[Click-target data]
##############################

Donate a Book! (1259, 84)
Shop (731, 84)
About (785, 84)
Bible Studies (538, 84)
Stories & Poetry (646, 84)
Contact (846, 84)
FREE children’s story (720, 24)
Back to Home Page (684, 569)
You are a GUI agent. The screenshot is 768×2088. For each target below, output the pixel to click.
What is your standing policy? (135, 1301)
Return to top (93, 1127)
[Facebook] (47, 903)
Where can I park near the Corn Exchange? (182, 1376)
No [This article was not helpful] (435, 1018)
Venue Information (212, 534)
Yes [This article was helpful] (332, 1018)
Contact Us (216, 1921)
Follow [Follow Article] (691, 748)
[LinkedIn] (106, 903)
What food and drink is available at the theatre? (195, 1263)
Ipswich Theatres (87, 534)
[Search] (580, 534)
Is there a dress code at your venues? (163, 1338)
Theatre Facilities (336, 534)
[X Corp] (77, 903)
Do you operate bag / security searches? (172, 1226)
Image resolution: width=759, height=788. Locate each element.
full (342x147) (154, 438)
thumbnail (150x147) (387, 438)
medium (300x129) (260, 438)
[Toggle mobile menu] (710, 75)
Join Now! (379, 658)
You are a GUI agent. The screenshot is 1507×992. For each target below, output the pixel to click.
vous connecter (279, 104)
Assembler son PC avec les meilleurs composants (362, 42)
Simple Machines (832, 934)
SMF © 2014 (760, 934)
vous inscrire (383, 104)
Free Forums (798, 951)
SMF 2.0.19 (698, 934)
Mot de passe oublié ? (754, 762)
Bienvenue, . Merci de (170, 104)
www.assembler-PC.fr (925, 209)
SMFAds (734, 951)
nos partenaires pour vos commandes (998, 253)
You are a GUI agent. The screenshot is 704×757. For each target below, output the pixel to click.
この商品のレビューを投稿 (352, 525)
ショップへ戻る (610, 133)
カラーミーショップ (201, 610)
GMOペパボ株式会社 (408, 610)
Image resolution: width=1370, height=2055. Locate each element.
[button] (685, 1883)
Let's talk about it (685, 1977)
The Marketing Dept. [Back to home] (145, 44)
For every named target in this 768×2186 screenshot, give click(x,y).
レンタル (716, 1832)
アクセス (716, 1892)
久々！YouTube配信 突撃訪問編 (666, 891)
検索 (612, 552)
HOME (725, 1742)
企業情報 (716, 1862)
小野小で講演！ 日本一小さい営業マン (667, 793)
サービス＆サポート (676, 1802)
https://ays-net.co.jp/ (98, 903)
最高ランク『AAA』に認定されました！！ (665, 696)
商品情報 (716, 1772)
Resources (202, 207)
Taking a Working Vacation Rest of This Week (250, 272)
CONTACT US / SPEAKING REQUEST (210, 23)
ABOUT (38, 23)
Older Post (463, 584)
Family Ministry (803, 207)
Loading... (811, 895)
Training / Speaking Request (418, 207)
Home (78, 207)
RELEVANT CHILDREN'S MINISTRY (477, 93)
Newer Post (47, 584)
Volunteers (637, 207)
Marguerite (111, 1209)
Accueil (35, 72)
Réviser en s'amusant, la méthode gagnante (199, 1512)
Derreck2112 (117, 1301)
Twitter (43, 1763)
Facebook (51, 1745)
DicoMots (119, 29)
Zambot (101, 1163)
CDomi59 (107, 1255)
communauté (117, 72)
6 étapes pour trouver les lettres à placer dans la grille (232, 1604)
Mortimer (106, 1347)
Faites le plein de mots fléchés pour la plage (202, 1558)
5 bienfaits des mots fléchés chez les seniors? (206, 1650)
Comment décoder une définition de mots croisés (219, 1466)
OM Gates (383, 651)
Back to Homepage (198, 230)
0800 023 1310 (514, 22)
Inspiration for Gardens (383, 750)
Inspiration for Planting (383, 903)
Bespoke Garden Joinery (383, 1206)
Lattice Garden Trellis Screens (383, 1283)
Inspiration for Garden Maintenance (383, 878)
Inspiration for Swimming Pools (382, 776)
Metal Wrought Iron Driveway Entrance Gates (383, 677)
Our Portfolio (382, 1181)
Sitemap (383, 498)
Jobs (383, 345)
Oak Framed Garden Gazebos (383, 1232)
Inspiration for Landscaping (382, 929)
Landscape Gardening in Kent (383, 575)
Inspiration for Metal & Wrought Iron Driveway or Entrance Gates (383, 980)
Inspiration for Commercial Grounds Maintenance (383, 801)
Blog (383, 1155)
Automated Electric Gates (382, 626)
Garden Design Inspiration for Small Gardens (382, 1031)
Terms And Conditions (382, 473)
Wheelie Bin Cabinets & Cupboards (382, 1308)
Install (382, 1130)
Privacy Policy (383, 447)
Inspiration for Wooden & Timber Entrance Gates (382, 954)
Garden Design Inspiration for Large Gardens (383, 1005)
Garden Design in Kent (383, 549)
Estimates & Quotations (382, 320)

##############################

▶ WHAT THE EXERCISE ASKS
Copy every line of the rows above word for word.

▶ RESPONSE FOR THIS EXERCISE
Donate a Book! (1259, 84)
Shop (731, 84)
About (785, 84)
Bible Studies (538, 84)
Stories & Poetry (646, 84)
Contact (846, 84)
FREE children’s story (720, 24)
Back to Home Page (684, 569)
You are a GUI agent. The screenshot is 768×2088. For each target below, output the pixel to click.
What is your standing policy? (135, 1301)
Return to top (93, 1127)
[Facebook] (47, 903)
Where can I park near the Corn Exchange? (182, 1376)
No [This article was not helpful] (435, 1018)
Venue Information (212, 534)
Yes [This article was helpful] (332, 1018)
Contact Us (216, 1921)
Follow [Follow Article] (691, 748)
[LinkedIn] (106, 903)
What food and drink is available at the theatre? (195, 1263)
Ipswich Theatres (87, 534)
[Search] (580, 534)
Is there a dress code at your venues? (163, 1338)
Theatre Facilities (336, 534)
[X Corp] (77, 903)
Do you operate bag / security searches? (172, 1226)
Image resolution: width=759, height=788. Locate each element.
full (342x147) (154, 438)
thumbnail (150x147) (387, 438)
medium (300x129) (260, 438)
[Toggle mobile menu] (710, 75)
Join Now! (379, 658)
You are a GUI agent. The screenshot is 1507×992. For each target below, output the pixel to click.
vous connecter (279, 104)
Assembler son PC avec les meilleurs composants (362, 42)
Simple Machines (832, 934)
SMF © 2014 (760, 934)
vous inscrire (383, 104)
Free Forums (798, 951)
SMF 2.0.19 (698, 934)
Mot de passe oublié ? (754, 762)
Bienvenue, . Merci de (170, 104)
www.assembler-PC.fr (925, 209)
SMFAds (734, 951)
nos partenaires pour vos commandes (998, 253)
You are a GUI agent. The screenshot is 704×757. For each target below, output the pixel to click.
この商品のレビューを投稿 (352, 525)
ショップへ戻る (610, 133)
カラーミーショップ (201, 610)
GMOペパボ株式会社 (408, 610)
Image resolution: width=1370, height=2055. Locate each element.
[button] (685, 1883)
Let's talk about it (685, 1977)
The Marketing Dept. [Back to home] (145, 44)
For every named target in this 768×2186 screenshot, give click(x,y).
レンタル (716, 1832)
アクセス (716, 1892)
久々！YouTube配信 突撃訪問編 (666, 891)
検索 (612, 552)
HOME (725, 1742)
企業情報 (716, 1862)
小野小で講演！ 日本一小さい営業マン (667, 793)
サービス＆サポート (676, 1802)
https://ays-net.co.jp/ (98, 903)
最高ランク『AAA』に認定されました！！ (665, 696)
商品情報 (716, 1772)
Resources (202, 207)
Taking a Working Vacation Rest of This Week (250, 272)
CONTACT US / SPEAKING REQUEST (210, 23)
ABOUT (38, 23)
Older Post (463, 584)
Family Ministry (803, 207)
Loading... (811, 895)
Training / Speaking Request (418, 207)
Home (78, 207)
RELEVANT CHILDREN'S MINISTRY (477, 93)
Newer Post (47, 584)
Volunteers (637, 207)
Marguerite (111, 1209)
Accueil (35, 72)
Réviser en s'amusant, la méthode gagnante (199, 1512)
Derreck2112 (117, 1301)
Twitter (43, 1763)
Facebook (51, 1745)
DicoMots (119, 29)
Zambot (101, 1163)
CDomi59 (107, 1255)
communauté (117, 72)
6 étapes pour trouver les lettres à placer dans la grille (232, 1604)
Mortimer (106, 1347)
Faites le plein de mots fléchés pour la plage (202, 1558)
5 bienfaits des mots fléchés chez les seniors? (206, 1650)
Comment décoder une définition de mots croisés (219, 1466)
OM Gates (383, 651)
Back to Homepage (198, 230)
0800 023 1310 (514, 22)
Inspiration for Gardens (383, 750)
Inspiration for Planting (383, 903)
Bespoke Garden Joinery (383, 1206)
Lattice Garden Trellis Screens (383, 1283)
Inspiration for Garden Maintenance (383, 878)
Inspiration for Swimming Pools (382, 776)
Metal Wrought Iron Driveway Entrance Gates (383, 677)
Our Portfolio (382, 1181)
Sitemap (383, 498)
Jobs (383, 345)
Oak Framed Garden Gazebos (383, 1232)
Inspiration for Landscaping (382, 929)
Landscape Gardening in Kent (383, 575)
Inspiration for Metal & Wrought Iron Driveway or Entrance Gates (383, 980)
Inspiration for Commercial Grounds Maintenance (383, 801)
Blog (383, 1155)
Automated Electric Gates (382, 626)
Garden Design Inspiration for Small Gardens (382, 1031)
Terms And Conditions (382, 473)
Wheelie Bin Cabinets & Cupboards (382, 1308)
Install (382, 1130)
Privacy Policy (383, 447)
Inspiration for Wooden & Timber Entrance Gates (382, 954)
Garden Design Inspiration for Large Gardens (383, 1005)
Garden Design in Kent (383, 549)
Estimates & Quotations (382, 320)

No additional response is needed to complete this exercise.